Three months later, the court was told she was still in the hotel and was stable. Her guardian ad litem, however, said it was not approved, the girl had received no therapy to date and was “essentially being warehoused”. The judge said the situation “could not continue to exist and needed to be red-flagged”.
Dr Maria Corbett, chief executive of the CLP, said the case was one of many that put Ireland at risk of breaching international human rights obligations.
“Today we publish examples of placements being ended in an unplanned manner, children being placed far from their families, and vulnerable children in unregistered emergency settings, which fall outside of the usual inspection regime. Such practices undermine 20 years of progress and risk Ireland breaching its international human rights obligations,” she said.
A total of 67 reports are published on Monday by the CLP, which reports on cases before the courts concerning children in care or subject to care applications by Tusla.
Of the 67 reports, 62 concern children whose cases were before the District Court, four before the High Court related to wardship proceedings and one comprised of a letter from a District Court judge Dermot Simms (now retired) about an “unprecedented crisis” facing children in care trying to access safe services.
Dr Corbett said CLP reporters were increasingly seeing examples of cases returning to court as the placement has broken down or where the judge is keeping the case under active review as a means of ensuring agreed actions were followed through.
“In at least 10 cases published today, the judge expresses concern about the actions or inactions of state bodies. We believe this reflects a growing concern and frustration on the part of the judiciary,” she said.
Echoing previous volumes, key themes throughout the reports include parental mental health, parental addiction, homelessness and domestic violence.
“The level of vulnerability of these families is apparent in that in eight cases, one or both parents was in detention. In five cases, the child’s parent had died, and, in at least three cases, the parent had themselves been in care during their own childhood.

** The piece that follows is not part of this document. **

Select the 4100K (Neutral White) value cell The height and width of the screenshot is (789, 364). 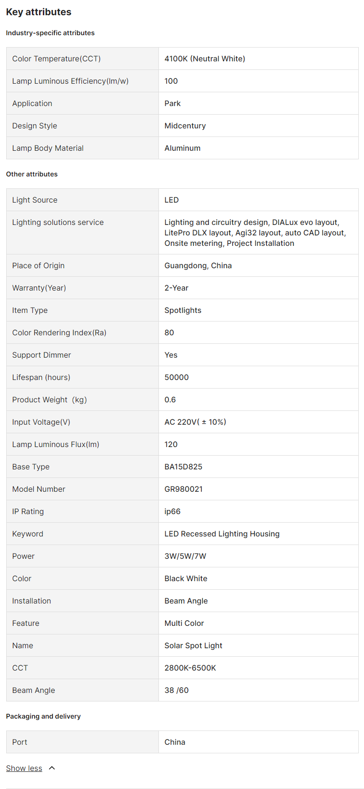(205, 58)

“Several cases feature strife between the parents. In addition, many reports involve migrants, including four that concern separated children,” noted Dr Corbett.
Case study: Nine-year-old Dublin boy placed in northwest with older boy who ‘was making weapons in his room’
A nine year-old boy from Dublin was accommodated in a privately-run placement in the northwest, far from his family, and was then moved abruptly to a placement in the southeast.
The manager of the residence in the northwest had said the boy could not stay in the same room as an older boy, who had violent tendencies and was making weapons in his room. The boy’s guardian ad litem (GAL) told the court the older boy was due to be transferred but he suspected the older boy’s social work team was paying more for the placement than the younger boy’s was.
Though the boy was settling well in the new placement, which was closer to his family, the GAL said the transition happened with two days’ notice and would usually happen over a few weeks.
The judge said the case was one that could highlight systemic deficiencies and failings.
He said that this was a nine-year-old boy who had developmental trauma, who had recently been expelled from school, who could not get access to services and had been exposed to another aggressive boy.
It was not a question of blame, but of what could be done and what could be looked at, said the judge. He lifted the in camera rule to allow the GAL to bring a complaint to the Ombudsman for Children.